• Record set:
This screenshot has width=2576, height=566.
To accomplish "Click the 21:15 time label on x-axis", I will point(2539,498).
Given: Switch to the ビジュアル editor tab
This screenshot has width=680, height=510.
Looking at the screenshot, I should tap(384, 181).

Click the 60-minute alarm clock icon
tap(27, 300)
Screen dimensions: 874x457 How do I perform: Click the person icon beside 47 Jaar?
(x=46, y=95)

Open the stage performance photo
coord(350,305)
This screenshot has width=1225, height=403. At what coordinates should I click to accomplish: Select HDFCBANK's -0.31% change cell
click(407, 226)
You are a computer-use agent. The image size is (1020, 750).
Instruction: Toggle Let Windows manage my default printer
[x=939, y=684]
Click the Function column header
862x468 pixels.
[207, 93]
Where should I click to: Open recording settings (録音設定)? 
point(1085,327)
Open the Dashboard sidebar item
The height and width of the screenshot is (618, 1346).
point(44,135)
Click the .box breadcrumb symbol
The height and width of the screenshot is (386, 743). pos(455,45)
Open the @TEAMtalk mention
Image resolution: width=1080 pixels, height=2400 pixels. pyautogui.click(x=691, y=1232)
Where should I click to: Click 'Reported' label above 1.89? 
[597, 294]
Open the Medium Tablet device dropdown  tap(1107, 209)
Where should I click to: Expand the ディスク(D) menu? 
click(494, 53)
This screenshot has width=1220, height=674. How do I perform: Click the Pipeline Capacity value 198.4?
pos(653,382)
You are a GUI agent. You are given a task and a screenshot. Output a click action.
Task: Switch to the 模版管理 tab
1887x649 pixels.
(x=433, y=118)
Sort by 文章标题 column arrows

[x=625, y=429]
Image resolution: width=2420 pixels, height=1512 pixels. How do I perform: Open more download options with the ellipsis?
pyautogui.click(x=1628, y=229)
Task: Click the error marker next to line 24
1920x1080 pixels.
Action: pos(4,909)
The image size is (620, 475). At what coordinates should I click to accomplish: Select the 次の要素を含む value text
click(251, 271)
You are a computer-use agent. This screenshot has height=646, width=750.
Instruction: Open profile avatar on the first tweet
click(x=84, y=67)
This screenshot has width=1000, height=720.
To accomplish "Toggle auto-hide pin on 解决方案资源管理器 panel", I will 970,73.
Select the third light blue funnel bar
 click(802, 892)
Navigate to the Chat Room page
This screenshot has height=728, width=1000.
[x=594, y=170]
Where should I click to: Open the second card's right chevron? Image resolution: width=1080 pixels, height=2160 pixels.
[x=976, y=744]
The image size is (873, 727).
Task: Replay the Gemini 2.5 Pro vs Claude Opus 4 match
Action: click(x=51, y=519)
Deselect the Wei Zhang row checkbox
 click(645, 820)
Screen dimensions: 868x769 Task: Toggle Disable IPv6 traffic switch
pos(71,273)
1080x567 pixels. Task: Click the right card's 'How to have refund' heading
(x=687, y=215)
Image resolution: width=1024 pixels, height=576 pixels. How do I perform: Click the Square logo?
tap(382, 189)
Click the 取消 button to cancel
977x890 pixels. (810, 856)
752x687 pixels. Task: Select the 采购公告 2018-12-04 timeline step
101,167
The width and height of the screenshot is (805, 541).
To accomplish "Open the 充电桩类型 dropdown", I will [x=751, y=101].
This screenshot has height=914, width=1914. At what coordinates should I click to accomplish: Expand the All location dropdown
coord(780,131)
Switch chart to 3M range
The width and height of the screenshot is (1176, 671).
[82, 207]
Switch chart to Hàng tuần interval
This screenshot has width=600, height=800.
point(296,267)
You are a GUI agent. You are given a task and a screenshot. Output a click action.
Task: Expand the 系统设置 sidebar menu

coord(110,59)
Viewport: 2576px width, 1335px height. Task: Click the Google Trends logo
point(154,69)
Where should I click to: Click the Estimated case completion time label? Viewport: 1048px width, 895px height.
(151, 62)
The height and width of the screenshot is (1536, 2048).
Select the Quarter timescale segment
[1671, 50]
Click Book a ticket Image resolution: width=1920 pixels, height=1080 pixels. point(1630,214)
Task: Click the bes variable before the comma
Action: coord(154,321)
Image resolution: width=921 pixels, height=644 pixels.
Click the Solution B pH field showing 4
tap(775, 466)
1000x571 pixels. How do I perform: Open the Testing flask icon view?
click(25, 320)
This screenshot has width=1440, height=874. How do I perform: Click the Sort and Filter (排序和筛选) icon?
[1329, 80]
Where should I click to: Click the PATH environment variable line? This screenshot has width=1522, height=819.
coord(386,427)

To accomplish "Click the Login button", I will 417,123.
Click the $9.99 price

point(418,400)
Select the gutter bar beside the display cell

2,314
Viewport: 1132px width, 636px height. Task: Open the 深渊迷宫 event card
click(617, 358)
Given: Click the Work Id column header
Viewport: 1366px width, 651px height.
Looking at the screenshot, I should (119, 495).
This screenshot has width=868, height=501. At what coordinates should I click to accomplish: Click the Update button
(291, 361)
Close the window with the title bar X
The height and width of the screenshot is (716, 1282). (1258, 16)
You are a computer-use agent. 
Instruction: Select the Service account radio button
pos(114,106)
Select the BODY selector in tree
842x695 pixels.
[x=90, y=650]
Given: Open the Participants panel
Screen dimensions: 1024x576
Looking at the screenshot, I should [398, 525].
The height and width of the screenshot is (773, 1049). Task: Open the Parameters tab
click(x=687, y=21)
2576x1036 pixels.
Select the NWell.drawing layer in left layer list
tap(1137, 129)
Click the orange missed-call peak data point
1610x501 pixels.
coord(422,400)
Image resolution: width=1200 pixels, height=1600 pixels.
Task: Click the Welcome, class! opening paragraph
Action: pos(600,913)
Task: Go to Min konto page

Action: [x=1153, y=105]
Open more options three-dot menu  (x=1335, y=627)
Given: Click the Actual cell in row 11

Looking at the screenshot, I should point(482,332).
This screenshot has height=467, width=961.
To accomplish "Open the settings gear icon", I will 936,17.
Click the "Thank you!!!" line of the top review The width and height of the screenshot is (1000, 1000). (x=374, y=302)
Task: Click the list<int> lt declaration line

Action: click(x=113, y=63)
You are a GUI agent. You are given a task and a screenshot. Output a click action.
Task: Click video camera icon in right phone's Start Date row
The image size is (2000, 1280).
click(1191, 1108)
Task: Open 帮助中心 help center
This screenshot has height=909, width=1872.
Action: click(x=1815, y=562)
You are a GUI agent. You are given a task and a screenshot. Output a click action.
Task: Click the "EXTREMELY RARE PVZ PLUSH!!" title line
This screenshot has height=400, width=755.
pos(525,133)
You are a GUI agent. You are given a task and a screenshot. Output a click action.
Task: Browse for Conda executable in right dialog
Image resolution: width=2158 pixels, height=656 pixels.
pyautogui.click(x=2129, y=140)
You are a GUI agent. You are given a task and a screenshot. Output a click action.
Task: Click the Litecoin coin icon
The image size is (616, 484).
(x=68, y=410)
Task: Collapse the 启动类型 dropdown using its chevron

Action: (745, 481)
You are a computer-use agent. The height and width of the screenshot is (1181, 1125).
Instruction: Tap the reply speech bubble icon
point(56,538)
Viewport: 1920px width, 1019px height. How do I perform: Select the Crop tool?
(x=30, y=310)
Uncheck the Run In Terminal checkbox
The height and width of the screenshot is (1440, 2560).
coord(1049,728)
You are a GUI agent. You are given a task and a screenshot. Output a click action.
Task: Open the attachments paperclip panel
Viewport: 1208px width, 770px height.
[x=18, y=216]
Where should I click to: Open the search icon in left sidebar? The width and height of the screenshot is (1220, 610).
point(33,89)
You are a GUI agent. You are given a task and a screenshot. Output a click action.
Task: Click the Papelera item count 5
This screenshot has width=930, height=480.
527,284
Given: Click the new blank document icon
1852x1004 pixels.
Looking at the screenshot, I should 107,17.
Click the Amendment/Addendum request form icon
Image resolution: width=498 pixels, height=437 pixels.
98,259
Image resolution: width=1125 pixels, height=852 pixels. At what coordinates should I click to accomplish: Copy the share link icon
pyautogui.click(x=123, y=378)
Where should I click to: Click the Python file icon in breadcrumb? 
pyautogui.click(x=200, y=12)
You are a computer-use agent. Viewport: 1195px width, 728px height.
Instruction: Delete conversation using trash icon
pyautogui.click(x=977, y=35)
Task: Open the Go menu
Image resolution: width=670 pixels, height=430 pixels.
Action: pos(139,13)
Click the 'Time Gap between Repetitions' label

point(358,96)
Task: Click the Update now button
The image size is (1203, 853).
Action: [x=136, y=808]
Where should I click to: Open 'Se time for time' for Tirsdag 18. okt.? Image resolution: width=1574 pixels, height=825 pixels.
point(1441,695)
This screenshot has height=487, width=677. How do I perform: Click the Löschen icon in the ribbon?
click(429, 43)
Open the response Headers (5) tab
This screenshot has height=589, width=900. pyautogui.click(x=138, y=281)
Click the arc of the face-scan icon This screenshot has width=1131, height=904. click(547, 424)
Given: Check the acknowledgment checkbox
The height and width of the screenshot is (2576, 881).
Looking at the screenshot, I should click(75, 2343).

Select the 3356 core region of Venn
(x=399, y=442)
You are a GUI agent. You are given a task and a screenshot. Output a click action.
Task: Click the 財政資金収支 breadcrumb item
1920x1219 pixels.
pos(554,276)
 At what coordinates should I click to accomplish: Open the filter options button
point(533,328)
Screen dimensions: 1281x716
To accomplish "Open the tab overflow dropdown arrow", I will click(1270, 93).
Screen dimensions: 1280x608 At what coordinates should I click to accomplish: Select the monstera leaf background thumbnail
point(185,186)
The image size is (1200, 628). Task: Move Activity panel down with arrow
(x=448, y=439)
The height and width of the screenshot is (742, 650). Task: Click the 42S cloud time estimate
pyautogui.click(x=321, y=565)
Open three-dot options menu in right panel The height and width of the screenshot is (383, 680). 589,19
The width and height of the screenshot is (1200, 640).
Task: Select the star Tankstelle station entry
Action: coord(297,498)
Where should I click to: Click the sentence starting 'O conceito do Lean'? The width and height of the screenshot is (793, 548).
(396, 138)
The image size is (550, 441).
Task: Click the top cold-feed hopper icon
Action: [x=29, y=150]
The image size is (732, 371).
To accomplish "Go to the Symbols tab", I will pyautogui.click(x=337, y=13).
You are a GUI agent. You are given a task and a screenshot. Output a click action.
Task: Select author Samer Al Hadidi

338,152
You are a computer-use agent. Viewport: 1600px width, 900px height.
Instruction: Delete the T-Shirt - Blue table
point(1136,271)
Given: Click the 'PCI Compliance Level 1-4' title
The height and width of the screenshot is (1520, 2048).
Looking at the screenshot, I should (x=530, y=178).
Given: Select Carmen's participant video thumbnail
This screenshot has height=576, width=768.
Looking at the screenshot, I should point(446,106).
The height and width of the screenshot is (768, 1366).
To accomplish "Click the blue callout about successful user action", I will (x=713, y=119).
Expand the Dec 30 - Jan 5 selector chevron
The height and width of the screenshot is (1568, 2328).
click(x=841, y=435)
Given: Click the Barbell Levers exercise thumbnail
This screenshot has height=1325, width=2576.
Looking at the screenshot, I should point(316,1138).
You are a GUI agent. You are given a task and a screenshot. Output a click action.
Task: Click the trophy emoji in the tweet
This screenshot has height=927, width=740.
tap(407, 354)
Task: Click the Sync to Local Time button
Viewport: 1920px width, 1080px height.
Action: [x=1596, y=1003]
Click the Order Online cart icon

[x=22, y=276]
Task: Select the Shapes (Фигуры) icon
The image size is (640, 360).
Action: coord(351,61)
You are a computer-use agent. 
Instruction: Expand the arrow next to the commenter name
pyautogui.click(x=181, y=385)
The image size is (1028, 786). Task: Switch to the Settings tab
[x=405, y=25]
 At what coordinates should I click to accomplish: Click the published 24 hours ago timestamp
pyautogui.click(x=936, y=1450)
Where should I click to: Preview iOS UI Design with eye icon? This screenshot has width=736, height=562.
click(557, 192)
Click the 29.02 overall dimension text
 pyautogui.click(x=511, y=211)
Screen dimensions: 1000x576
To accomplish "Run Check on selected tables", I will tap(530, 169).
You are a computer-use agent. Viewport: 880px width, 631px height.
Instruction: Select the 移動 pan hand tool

• What is needed:
Rewrite everything from the start of the material down to the line containing "tap(27, 300)", putting "stopwatch" in place of "alarm clock" and leaving the rest unchanged.

• Answer to this task:
This screenshot has width=2576, height=566.
To accomplish "Click the 21:15 time label on x-axis", I will point(2539,498).
Given: Switch to the ビジュアル editor tab
This screenshot has width=680, height=510.
Looking at the screenshot, I should tap(384, 181).

Click the 60-minute stopwatch icon
tap(27, 300)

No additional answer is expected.